Waves, currents, and storm surges coupled with sea level rise act to modify sediment supply along our parks’ coasts. This in turn slowly alters the morphology of coastal landforms such as bluffs. Over time, currents and waves may steepen adjacent and unconsolidated shores leading to bluff retreat and landslides (Bush & Young, 2009, Monitoring Coastal Geologic Features and Processes).
For example, nearshore currents and wind at Sleeping Bear Dunes National Lakeshore carry sediment to Sleeping Bear Point where it accumulates until it becomes unstable. The sloping lakebed of Sleeping Bear Bay can tolerate only a limited amount of accumulation. When too much sand builds up, storms or saturation with melting snow can trigger a landslide. In a cycle, this process has repeated here in 1914, 1971, and again in 1995.

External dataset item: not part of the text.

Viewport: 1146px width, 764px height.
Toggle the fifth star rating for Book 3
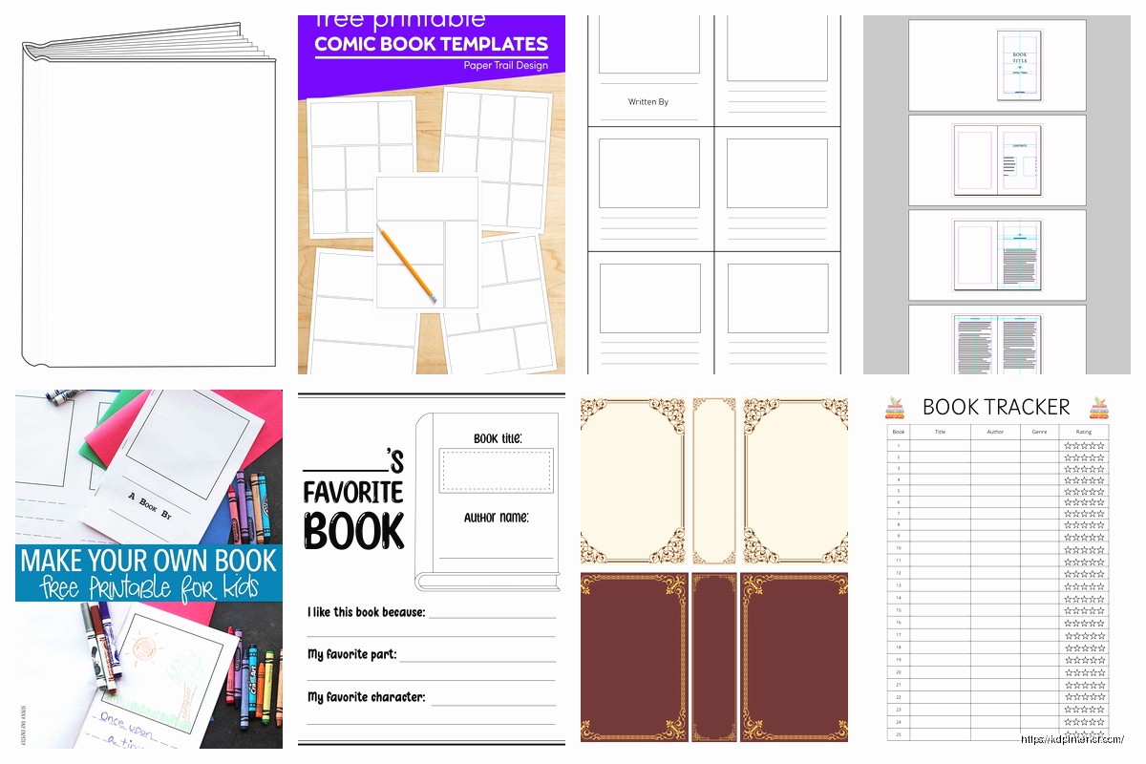point(1100,469)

Landslides and unstable cliff faces occur throughout the Alaskan coast. They are inherently unpredictable, and major events may occur at any time. Recently released from the grip of glacial ice, this newly exposed landscape is being shaped by water, ice, gravity, as well as biological and tectonic processes. This process occurred at Taan Fiord, Wrangell-St. Elias National Park and Preserve in October 2015. A mass of rock, perched 2800 ft above sea level gave way, unleashing over 150 million tons of debris. The landslide triggered a 600 ft tsunami that extended the 8-mile length of Taan Fiord and into Icy Bay. When these processes coincide with human activities they can present potential hazards to human safety. This is the case for a large landslide feature in Tidal Inlet, Glacier Bay National Park which has been creeping downslope at an average of 1.2-1.6 inches per year. If triggered, the landslide could generate a dangerous wave up to 250 feet high through Tidal Inlet and into nearby portions of Glacier Bay’s western arm, presenting a significant hazard to boaters and beach campers.

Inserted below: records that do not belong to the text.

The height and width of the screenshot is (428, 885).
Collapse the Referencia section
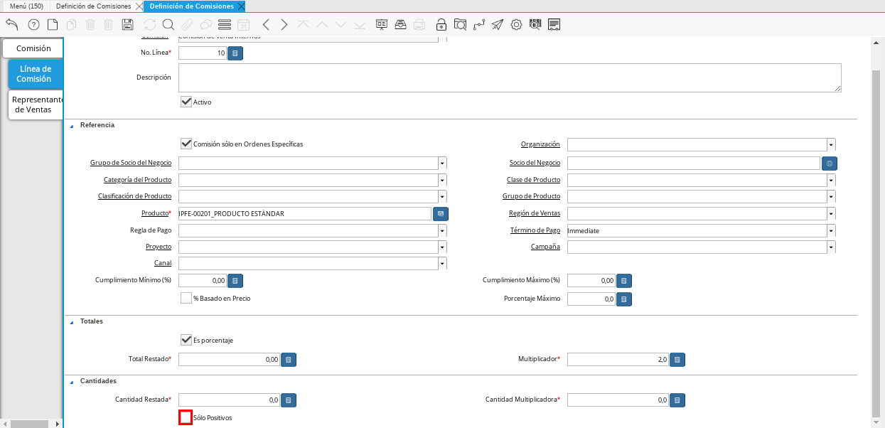click(71, 125)
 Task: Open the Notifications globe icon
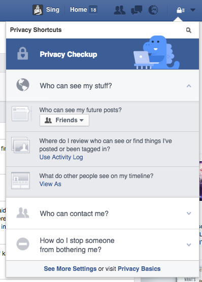[x=153, y=10]
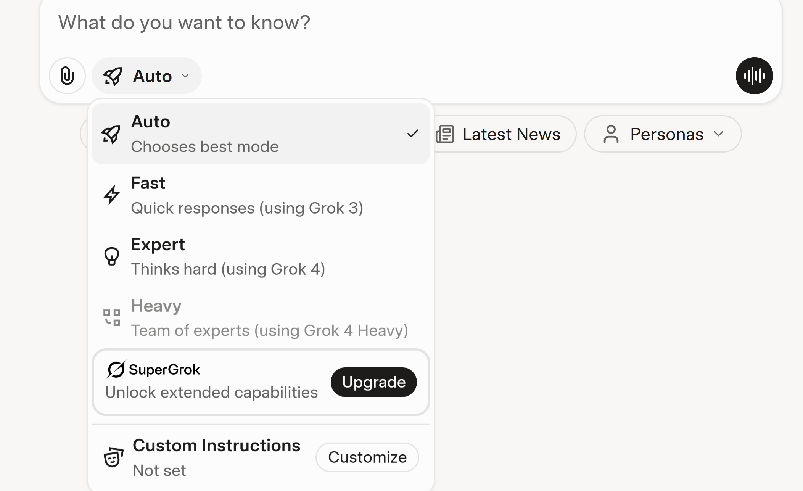Click the Customize button
This screenshot has width=803, height=491.
click(367, 457)
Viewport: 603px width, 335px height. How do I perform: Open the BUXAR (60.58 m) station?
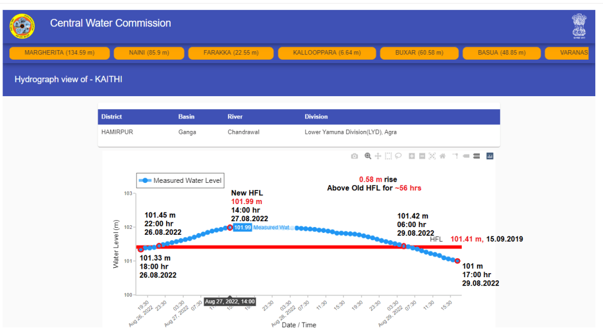point(419,53)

Hillslope hazards at Pictured Rocks National Lakeshore range from dramatic block falls to slower slumping. Block fall and collapse are responsible for the formation of the cliffs of Pictured Rocks. There are hundreds of block falls every year and significant events every five to seven years, typically occurring in the spring and fall due to freezing and thawing action. These block falls, although natural, are of concern to some park features. For instance, one of the two turrets at Miners Castle, a notable landmark in the park, collapsed into Lake Superior in April 2006. Like Pictured Rocks National Lakeshore, many coastal locations are actively being shaped and morphed by these processes. Although natural, coastal landslides, slumping, and block fall can pose threats to our parks visitors and resources.